Yeah, I was not sure how xtensor “simplified the problem”, but I did not want to divert the conversation more from pythran. This thread was about: “should pythran use a julia backend”. I mention a feature of pythran that is currently in native julia arrays, and the response is to show some unrelated features of julia that don’t have any relationship with what pythran was intending to use julia for.

Maybe the point got muddled, but you made a statement that " Pythran and xtensor arrays are more general than julia native ones with respect to layouts (support row-major, column-major, strided)". In a very strict interpretation this could be true, but in reality it’s false because the whole point of Julia is to not use Array, but instead have code use any AbstractArray type, and so row-major, column-major, strided, graphical, sparse, permuted, blocked, etc. are all just type information over a slab of memory presented as an array, and Julia code doesn’t care which one you give it. So for example, Transpose{T,Matrix{T}} is perfectly fine row-major array that’ll work wherever it’s needed, so there’s no reason to implement a row-major array as a primitive type and instead you let dispatch apply to this. So since the true sense of an array in Julia is any array type made by any package in Julia which subtypes AbstractArray, I can pull out a few thousand examples to show how “what’s built-in” (to the Julia ecosystem) is already more generic than Pythran/xtensor (and of course xtensor is probably generic enough that you can spend some time writing your own C++ code to implement some array type, but that’s quite different than having the choices already existing and in the language that you’re scripting with. We can argue that forever though: C++ is fine if you understand it.)
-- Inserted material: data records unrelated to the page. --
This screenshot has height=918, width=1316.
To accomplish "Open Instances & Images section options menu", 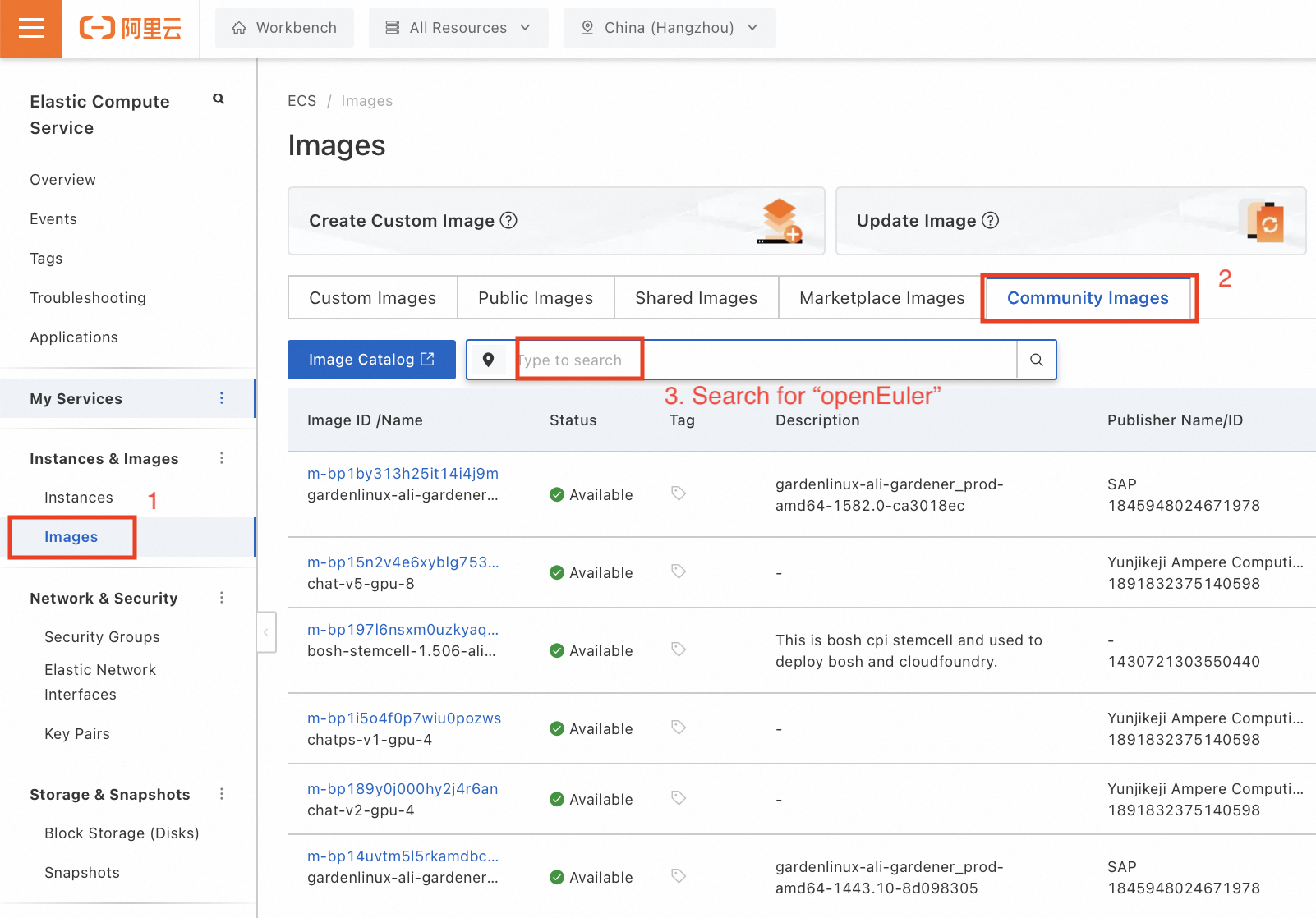I will pos(222,458).
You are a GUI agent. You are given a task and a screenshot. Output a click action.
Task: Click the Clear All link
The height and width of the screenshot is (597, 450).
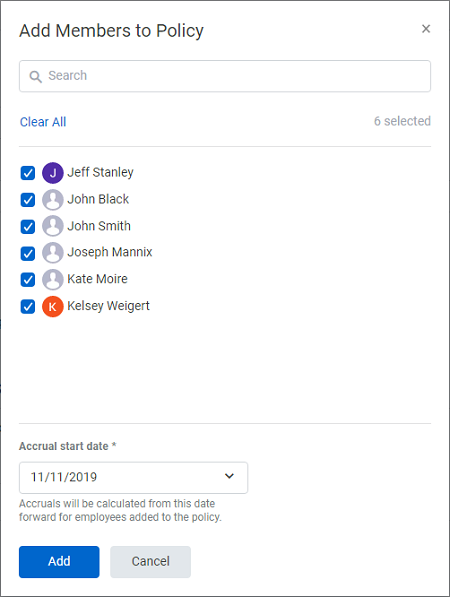pos(43,122)
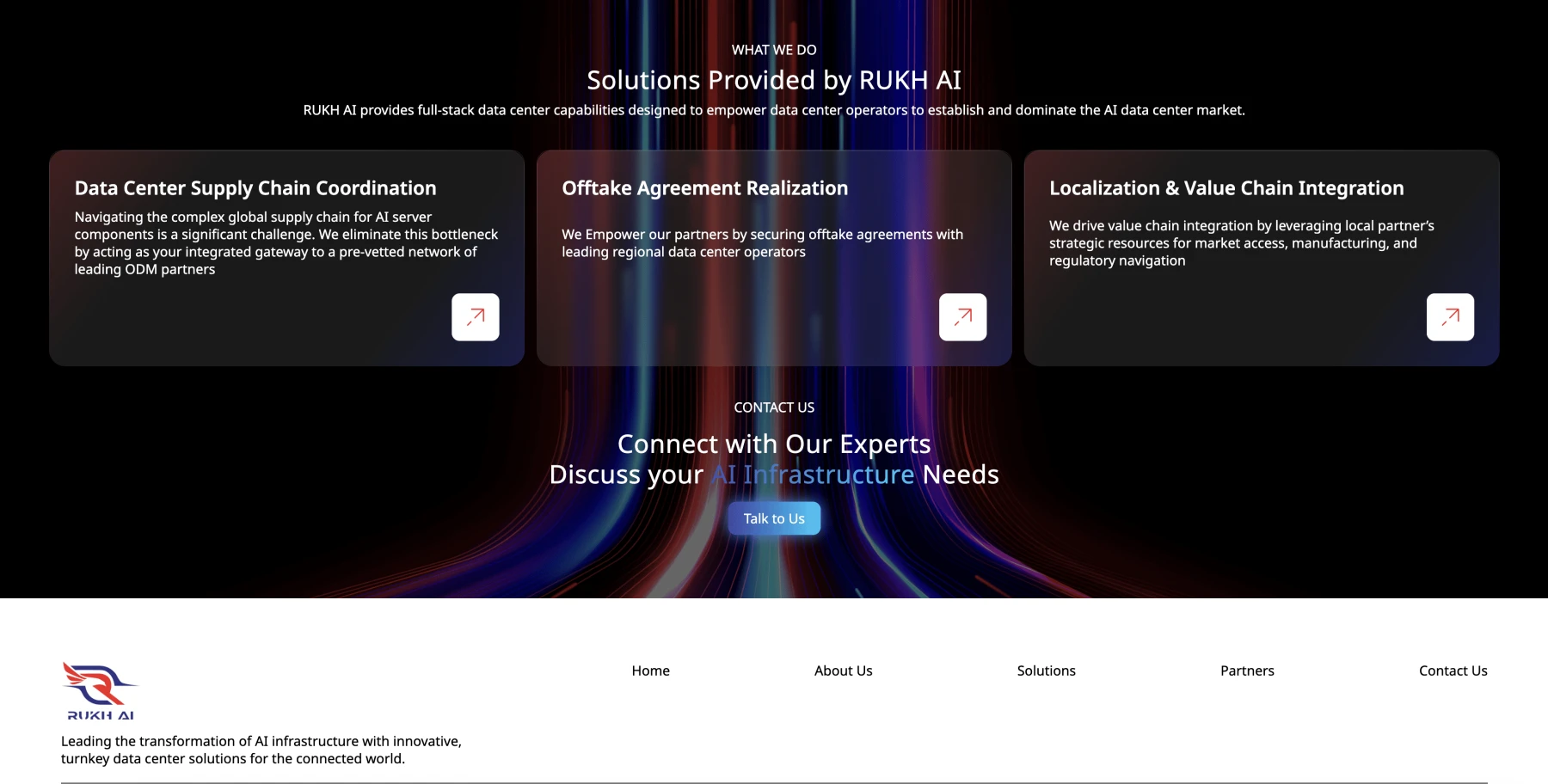1548x784 pixels.
Task: Click Data Center Supply Chain Coordination title
Action: click(x=255, y=188)
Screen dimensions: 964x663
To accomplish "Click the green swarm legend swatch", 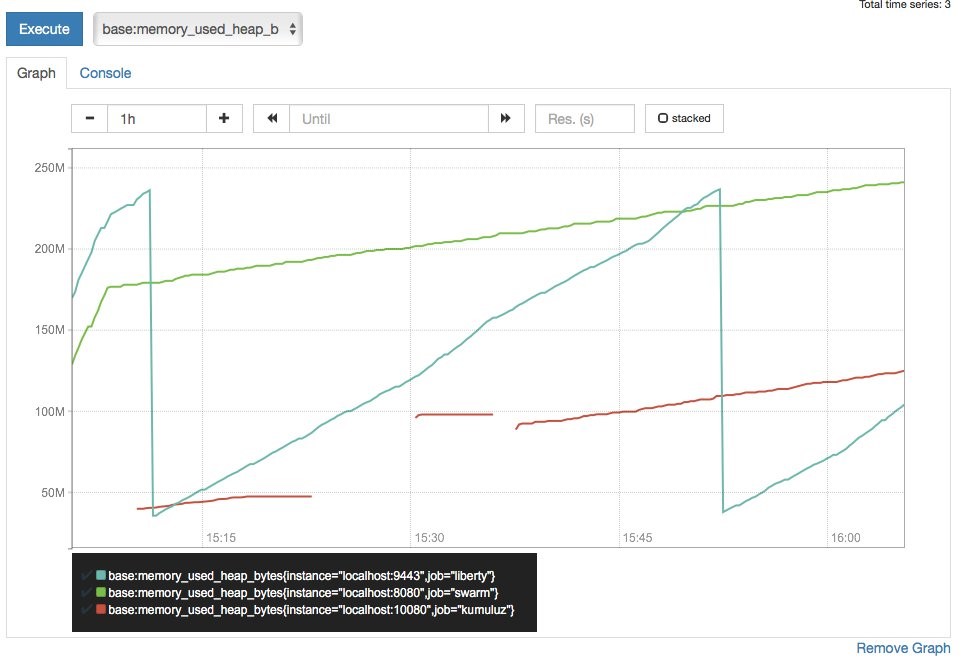I will click(100, 592).
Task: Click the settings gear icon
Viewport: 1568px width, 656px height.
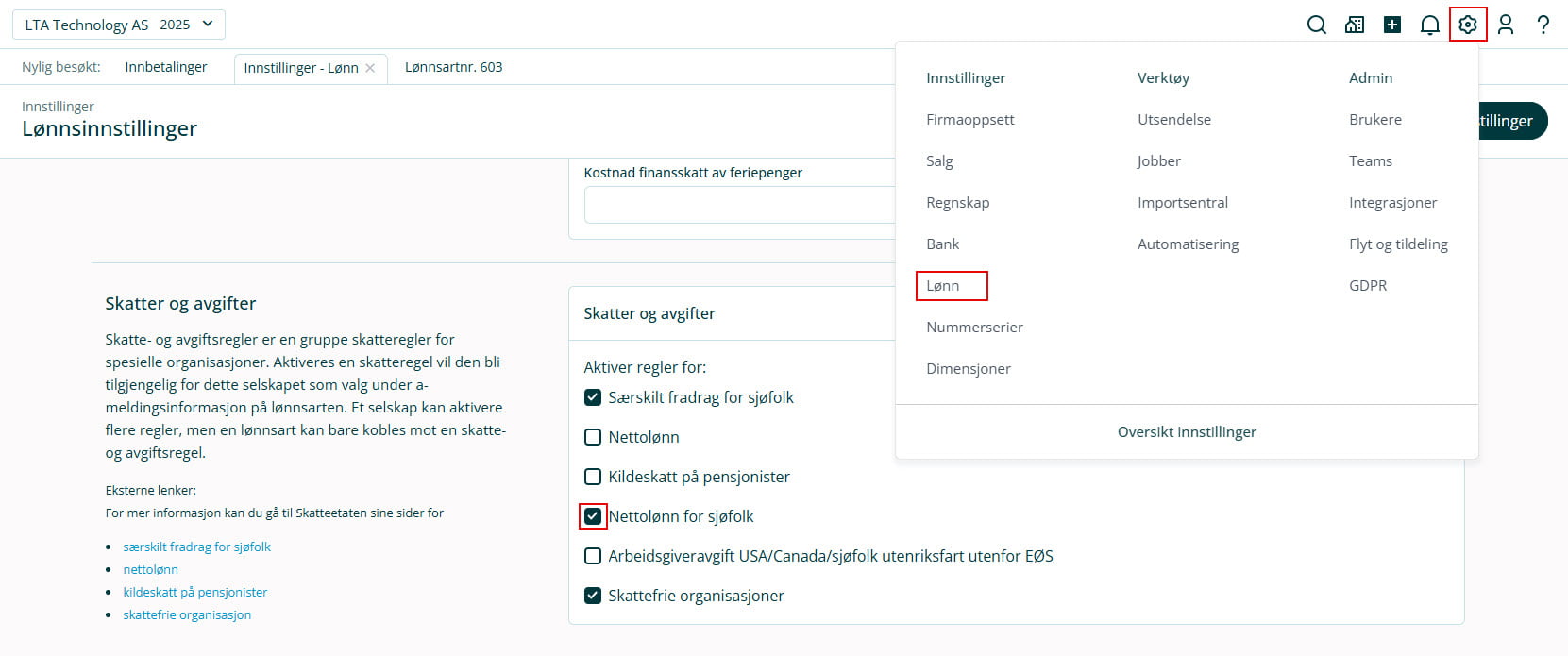Action: pyautogui.click(x=1468, y=25)
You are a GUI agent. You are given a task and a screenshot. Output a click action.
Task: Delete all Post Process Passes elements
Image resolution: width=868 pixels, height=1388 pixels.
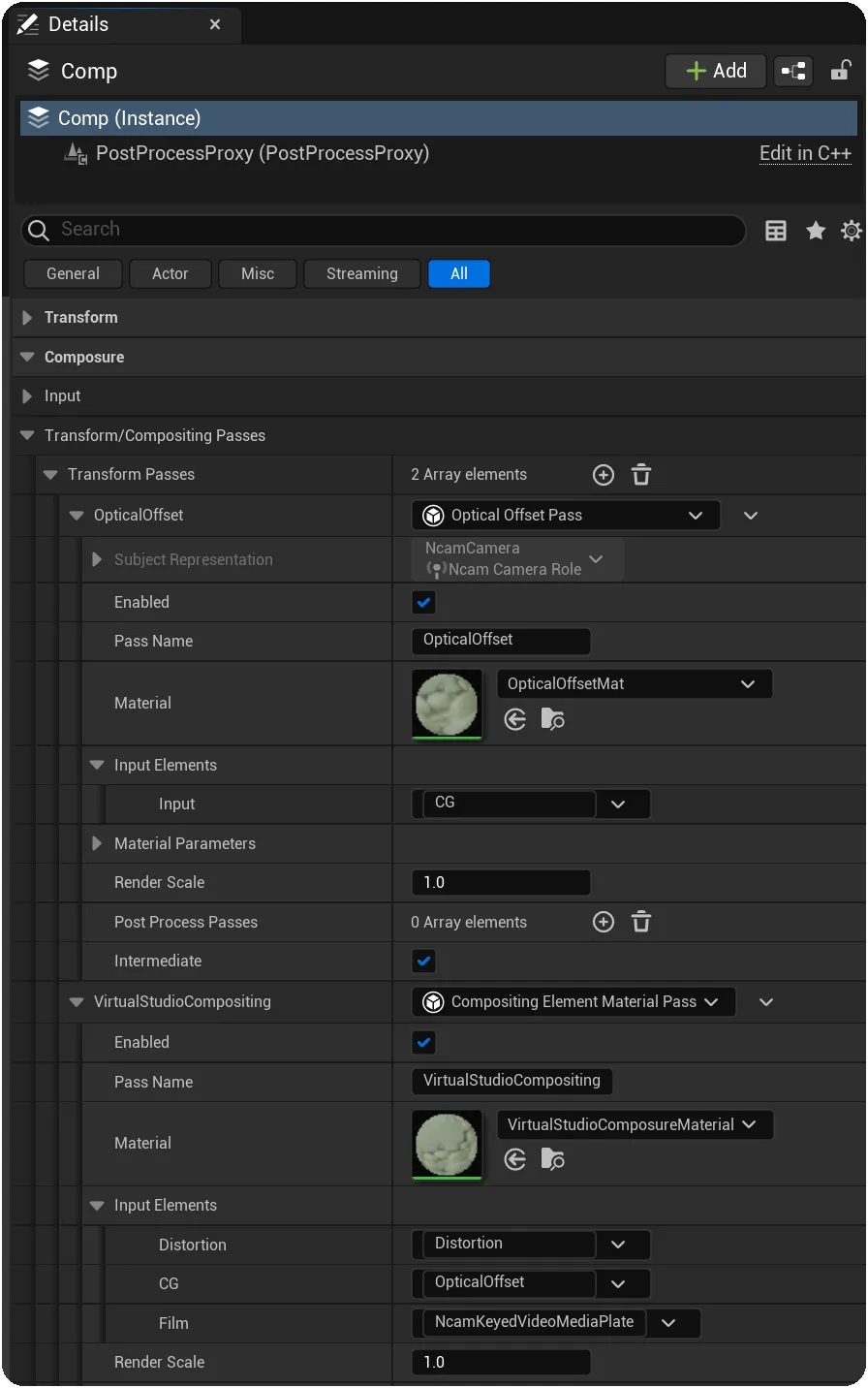point(641,922)
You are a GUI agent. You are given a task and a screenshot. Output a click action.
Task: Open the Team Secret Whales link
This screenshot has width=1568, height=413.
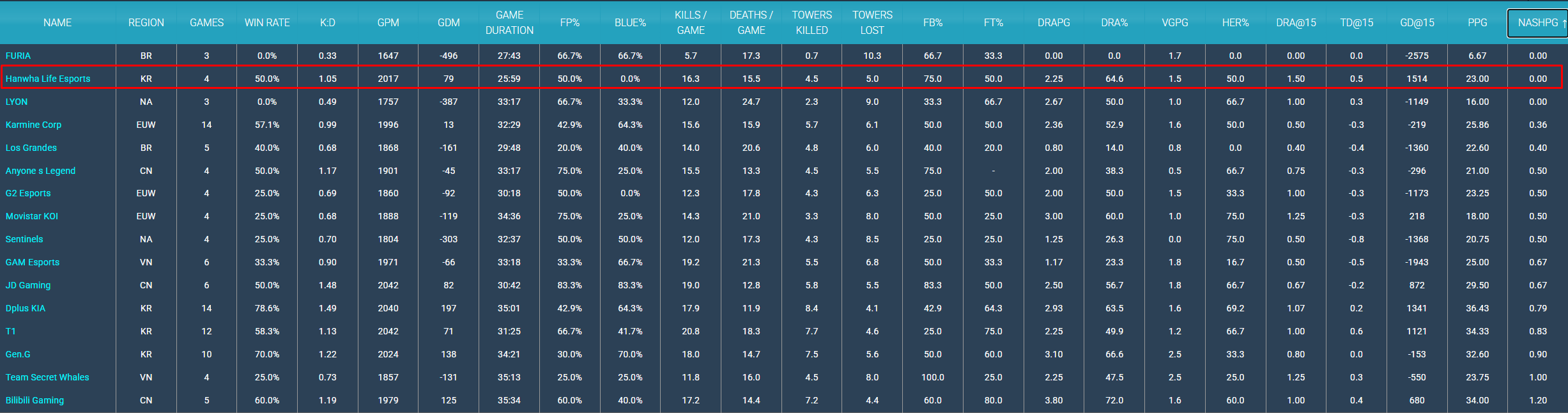(47, 377)
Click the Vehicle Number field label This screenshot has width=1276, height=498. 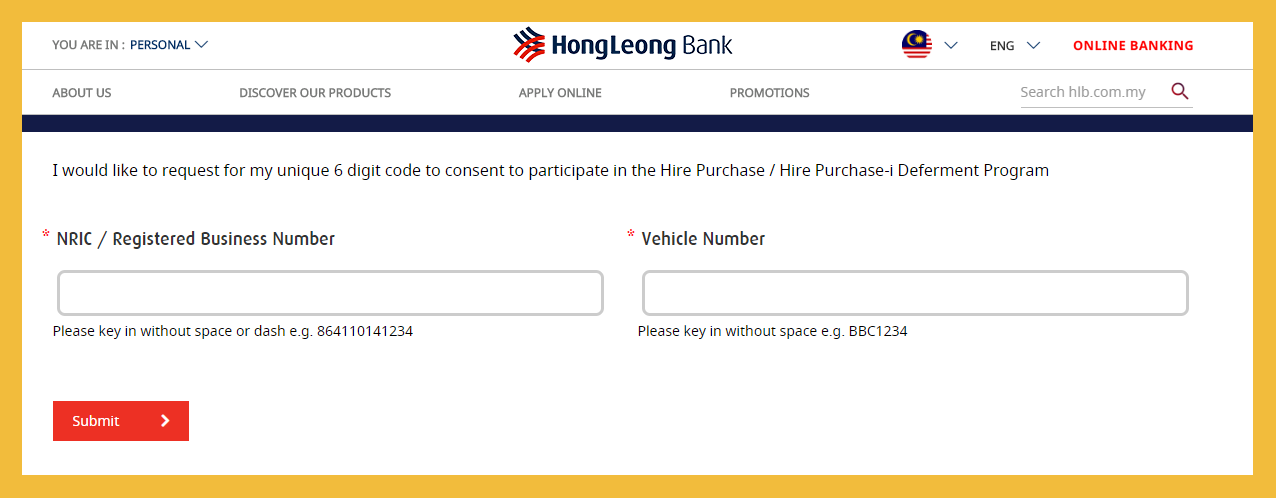(703, 239)
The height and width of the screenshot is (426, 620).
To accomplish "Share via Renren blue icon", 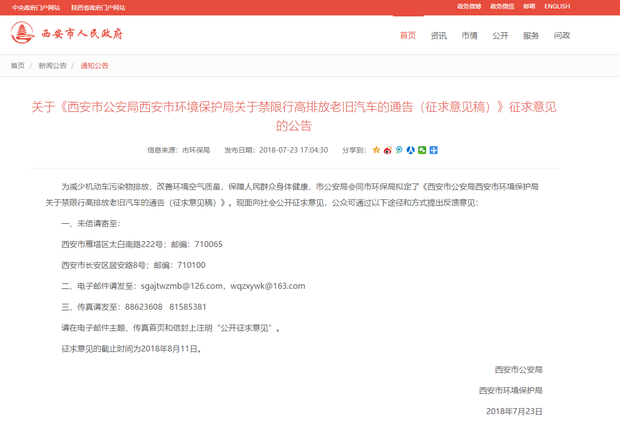I will pyautogui.click(x=410, y=150).
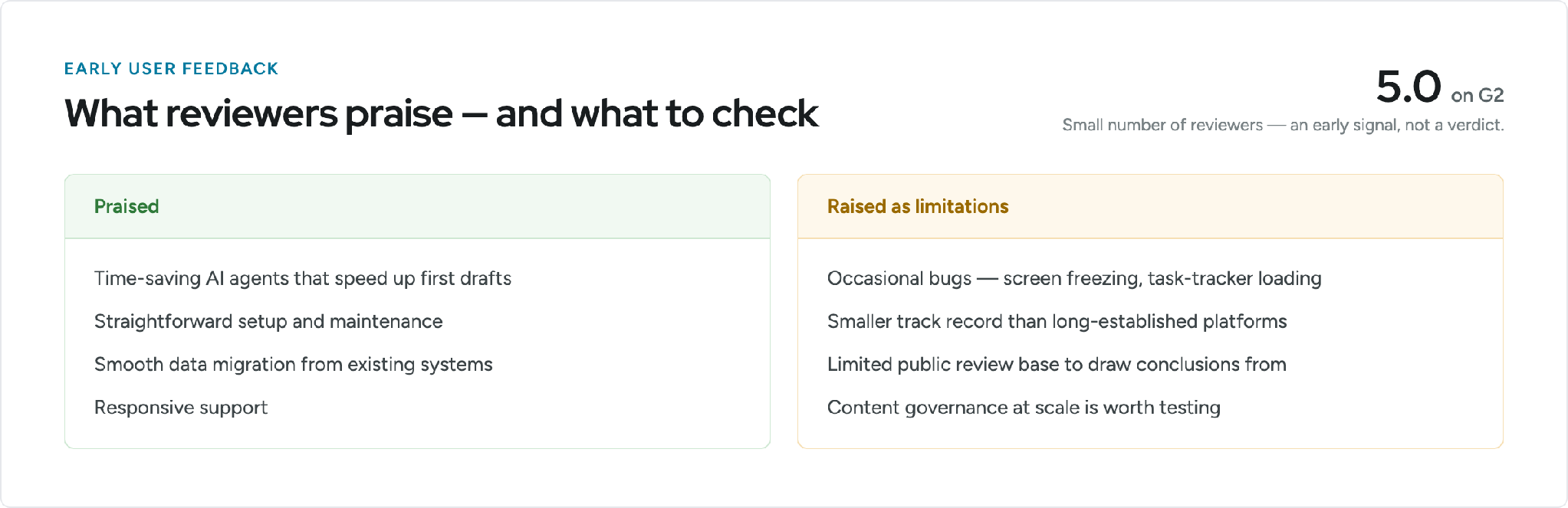The height and width of the screenshot is (508, 1568).
Task: Click 'Straightforward setup and maintenance' item
Action: tap(268, 321)
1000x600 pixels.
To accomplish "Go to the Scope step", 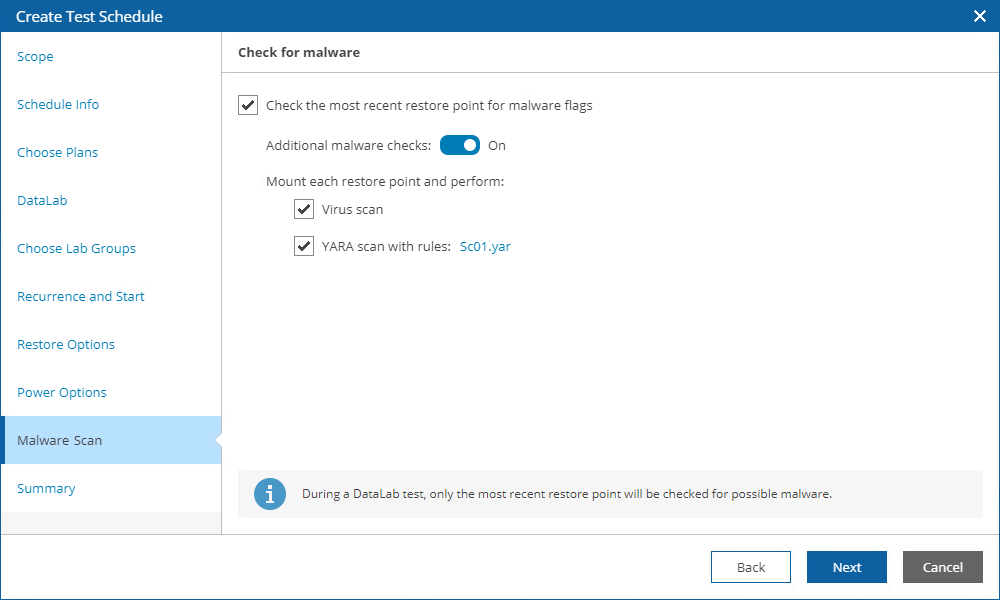I will point(35,56).
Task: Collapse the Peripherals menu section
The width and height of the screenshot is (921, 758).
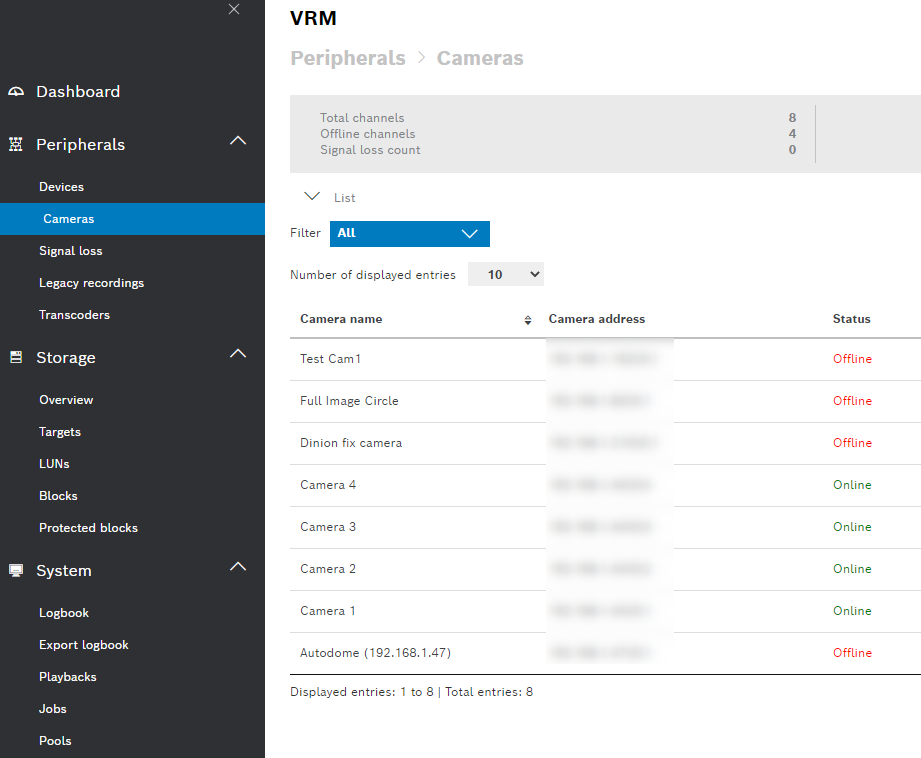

However, to use this to one’s advantage, you have to be using Julia’s type system. So if you then want to create a Numpy.jl, you’d hardcode to specific types and implement specific functions. But if you’re stuck at that point, you lose all of the genericness, so why use Julia? You’re essentially just writing C/Fortran code at that point, where maybe dispatch can help structure the code a bit more nicely but you wouldn’t expect performance gains and the user experience would be largely the same in the best case scenario.